(EXTRACTED ENTRIES Opens)
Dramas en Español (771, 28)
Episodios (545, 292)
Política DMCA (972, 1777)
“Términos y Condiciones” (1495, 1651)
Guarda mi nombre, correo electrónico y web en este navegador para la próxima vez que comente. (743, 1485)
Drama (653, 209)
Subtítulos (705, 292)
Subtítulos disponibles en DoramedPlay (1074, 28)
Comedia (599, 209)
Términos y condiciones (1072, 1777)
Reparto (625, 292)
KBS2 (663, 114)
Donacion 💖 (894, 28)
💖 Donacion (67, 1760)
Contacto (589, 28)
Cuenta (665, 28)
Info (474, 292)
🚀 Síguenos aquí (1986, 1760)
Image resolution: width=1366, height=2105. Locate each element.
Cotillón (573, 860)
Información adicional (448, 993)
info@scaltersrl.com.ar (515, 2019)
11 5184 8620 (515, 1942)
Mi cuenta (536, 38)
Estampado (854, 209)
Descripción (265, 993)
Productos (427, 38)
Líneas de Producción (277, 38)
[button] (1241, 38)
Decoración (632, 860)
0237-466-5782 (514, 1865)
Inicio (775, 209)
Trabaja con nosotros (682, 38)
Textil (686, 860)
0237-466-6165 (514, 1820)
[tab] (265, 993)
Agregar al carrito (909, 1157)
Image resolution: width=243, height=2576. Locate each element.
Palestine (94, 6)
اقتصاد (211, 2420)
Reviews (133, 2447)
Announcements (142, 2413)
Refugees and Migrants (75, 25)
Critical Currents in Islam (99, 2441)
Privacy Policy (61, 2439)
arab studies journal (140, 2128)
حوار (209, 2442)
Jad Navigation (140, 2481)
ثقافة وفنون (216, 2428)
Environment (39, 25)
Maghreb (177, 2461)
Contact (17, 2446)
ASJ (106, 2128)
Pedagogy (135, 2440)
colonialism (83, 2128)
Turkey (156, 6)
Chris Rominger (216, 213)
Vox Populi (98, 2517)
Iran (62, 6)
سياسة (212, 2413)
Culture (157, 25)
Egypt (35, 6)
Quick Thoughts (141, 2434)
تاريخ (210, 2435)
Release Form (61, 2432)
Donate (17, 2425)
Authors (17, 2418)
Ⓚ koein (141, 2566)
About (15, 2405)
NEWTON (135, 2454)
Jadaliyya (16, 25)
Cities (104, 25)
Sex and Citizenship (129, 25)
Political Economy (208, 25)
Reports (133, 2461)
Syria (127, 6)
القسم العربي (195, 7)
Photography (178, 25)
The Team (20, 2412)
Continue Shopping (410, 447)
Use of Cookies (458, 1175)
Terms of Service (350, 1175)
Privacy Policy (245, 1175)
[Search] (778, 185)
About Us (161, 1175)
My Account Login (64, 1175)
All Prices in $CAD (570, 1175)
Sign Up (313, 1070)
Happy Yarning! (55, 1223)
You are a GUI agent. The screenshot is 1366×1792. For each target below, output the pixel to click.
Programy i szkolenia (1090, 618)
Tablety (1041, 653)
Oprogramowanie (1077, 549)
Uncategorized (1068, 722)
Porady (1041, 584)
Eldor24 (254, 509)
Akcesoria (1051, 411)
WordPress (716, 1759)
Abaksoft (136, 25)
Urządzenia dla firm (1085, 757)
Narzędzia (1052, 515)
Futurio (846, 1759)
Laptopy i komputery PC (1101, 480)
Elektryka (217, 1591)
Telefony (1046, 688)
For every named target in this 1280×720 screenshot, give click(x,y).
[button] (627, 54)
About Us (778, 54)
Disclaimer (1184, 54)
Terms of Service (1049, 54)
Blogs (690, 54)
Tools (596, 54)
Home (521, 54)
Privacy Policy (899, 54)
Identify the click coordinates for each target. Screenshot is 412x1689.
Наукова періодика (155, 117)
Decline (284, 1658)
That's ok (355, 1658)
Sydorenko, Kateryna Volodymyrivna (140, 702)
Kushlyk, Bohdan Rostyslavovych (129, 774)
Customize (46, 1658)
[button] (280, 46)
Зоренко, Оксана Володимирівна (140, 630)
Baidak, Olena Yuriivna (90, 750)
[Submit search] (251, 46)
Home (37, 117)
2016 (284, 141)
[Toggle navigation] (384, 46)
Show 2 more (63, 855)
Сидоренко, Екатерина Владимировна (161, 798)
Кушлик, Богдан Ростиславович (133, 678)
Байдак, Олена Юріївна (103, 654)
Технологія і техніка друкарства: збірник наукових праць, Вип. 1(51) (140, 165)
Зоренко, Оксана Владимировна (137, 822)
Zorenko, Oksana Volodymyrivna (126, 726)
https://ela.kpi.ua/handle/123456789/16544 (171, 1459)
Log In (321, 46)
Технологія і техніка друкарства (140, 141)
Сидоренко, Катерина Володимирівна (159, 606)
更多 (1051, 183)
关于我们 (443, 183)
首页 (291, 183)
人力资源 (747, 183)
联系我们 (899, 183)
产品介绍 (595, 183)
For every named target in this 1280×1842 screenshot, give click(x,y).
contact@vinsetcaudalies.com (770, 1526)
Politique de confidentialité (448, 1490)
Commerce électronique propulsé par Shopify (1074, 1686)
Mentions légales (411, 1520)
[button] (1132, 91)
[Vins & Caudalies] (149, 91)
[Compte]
(EXTRACTED ENTRIES Closes)
=== YOUR TASK ===
Reproducing the whole listing above is not the task. Copy exactly only the lines from the one with "Estampado (854, 209)" to the one with "Porady (1041, 584)", both kept.

=== FINAL ANSWER ===
Estampado (854, 209)
Descripción (265, 993)
Productos (427, 38)
Líneas de Producción (277, 38)
[button] (1241, 38)
Decoración (632, 860)
0237-466-5782 (514, 1865)
Inicio (775, 209)
Trabaja con nosotros (682, 38)
Textil (686, 860)
0237-466-6165 (514, 1820)
[tab] (265, 993)
Agregar al carrito (909, 1157)
Image resolution: width=243, height=2576. Locate each element.
Palestine (94, 6)
اقتصاد (211, 2420)
Reviews (133, 2447)
Announcements (142, 2413)
Refugees and Migrants (75, 25)
Critical Currents in Islam (99, 2441)
Privacy Policy (61, 2439)
arab studies journal (140, 2128)
حوار (209, 2442)
Jad Navigation (140, 2481)
ثقافة وفنون (216, 2428)
Environment (39, 25)
Maghreb (177, 2461)
Contact (17, 2446)
ASJ (106, 2128)
Pedagogy (135, 2440)
colonialism (83, 2128)
Turkey (156, 6)
Chris Rominger (216, 213)
Vox Populi (98, 2517)
Iran (62, 6)
سياسة (212, 2413)
Culture (157, 25)
Egypt (35, 6)
Quick Thoughts (141, 2434)
تاريخ (210, 2435)
Release Form (61, 2432)
Donate (17, 2425)
Authors (17, 2418)
Ⓚ koein (141, 2566)
About (15, 2405)
NEWTON (135, 2454)
Jadaliyya (16, 25)
Cities (104, 25)
Sex and Citizenship (129, 25)
Political Economy (208, 25)
Reports (133, 2461)
Syria (127, 6)
القسم العربي (195, 7)
Photography (178, 25)
The Team (20, 2412)
Continue Shopping (410, 447)
Use of Cookies (458, 1175)
Terms of Service (350, 1175)
Privacy Policy (245, 1175)
[Search] (778, 185)
About Us (161, 1175)
My Account Login (64, 1175)
All Prices in $CAD (570, 1175)
Sign Up (313, 1070)
Happy Yarning! (55, 1223)
You are a GUI agent. The screenshot is 1366×1792. For each target below, output the pixel to click.
Programy i szkolenia (1090, 618)
Tablety (1041, 653)
Oprogramowanie (1077, 549)
Uncategorized (1068, 722)
Porady (1041, 584)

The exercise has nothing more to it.